Time fornirebbe un servizio utile se esaminasse attentamente, una volta per tutte, queste cifre. Esattamente quanti ebrei vennero uccisi e per cosa; quanti morirono di maltrattamenti nei campi di concentramento e per cosa; quanti sono stati presuntamente uccisi quando sono morti semplicemente di vecchiaia.

E quanti sono stati portati, in un modo o nell’altro, negli Stati Uniti, in Messico e in Canada. Un dispaccio dell’AP [Associated Press] da Bremerhaven, dell’11 Maggio, afferma che gli Stati Uniti hanno posto in salvo 3.000.000 di profughi. La maggior parte di costoro sembra che fossero ebrei, tuttavia il giudice Simon F. Rifkind ha dichiarato di recente che i nazisti hanno ucciso 6.000.000 di ebrei. Quali sono i fatti?

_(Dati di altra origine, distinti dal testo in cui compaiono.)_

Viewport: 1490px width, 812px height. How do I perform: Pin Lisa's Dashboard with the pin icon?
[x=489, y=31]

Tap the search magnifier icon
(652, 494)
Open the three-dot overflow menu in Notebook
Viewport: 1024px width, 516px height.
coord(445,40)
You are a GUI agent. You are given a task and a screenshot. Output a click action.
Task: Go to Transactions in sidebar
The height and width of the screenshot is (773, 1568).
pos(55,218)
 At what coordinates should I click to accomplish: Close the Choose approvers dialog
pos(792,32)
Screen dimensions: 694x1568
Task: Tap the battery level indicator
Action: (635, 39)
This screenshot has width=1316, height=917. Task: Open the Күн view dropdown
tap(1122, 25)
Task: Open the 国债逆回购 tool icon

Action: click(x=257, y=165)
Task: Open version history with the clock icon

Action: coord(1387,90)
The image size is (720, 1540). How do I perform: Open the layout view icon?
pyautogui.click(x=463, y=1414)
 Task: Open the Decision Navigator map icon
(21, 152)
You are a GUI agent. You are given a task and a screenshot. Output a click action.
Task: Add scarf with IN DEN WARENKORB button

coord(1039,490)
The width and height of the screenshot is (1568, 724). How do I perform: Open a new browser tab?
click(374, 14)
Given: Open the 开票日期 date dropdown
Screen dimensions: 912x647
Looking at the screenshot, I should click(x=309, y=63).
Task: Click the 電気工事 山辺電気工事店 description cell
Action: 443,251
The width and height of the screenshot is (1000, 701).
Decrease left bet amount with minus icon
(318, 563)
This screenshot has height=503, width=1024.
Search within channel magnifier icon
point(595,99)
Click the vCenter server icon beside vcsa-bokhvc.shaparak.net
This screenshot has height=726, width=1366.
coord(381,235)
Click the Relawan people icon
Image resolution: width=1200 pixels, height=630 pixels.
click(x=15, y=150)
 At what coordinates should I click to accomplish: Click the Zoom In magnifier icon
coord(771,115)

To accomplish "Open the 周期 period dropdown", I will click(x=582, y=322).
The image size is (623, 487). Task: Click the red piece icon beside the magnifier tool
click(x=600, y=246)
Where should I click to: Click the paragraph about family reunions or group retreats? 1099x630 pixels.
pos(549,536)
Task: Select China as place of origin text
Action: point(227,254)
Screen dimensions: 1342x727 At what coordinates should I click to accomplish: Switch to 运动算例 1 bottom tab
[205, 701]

Una giusta pace dipende in larga misura dai fatti e dalla verità sugli amici e sui nemici. Vorrei che Time scoprisse e presentasse ora i fatti più attendibili a disposizione. Quello che abbiamo sentito sulla popolazione ebraica d’Europa e sul suo trattamento non è stato provato.

Cordiali saluti,
Austin J. App, PhD
Incarnate Word College
San Antonio, Texas

P. S. Se volete potete stampare in tutto o in parte questa lettera. Ma quello che desidero seriamente da parte di Time è uno studio sui fatti.

[1] Originariamente pubblicata in: Morgenthau Era Letters: 119 Letters to Newpapers and NewsmakersMostly in the Decade from 1941 to 1950 [Lettere dell’era Morgenthau: 119 lettere a giornali e a fabbricanti di notizie – Per la maggior parte nel decennio dal 1941 al 1950], Boniface Press, 1966.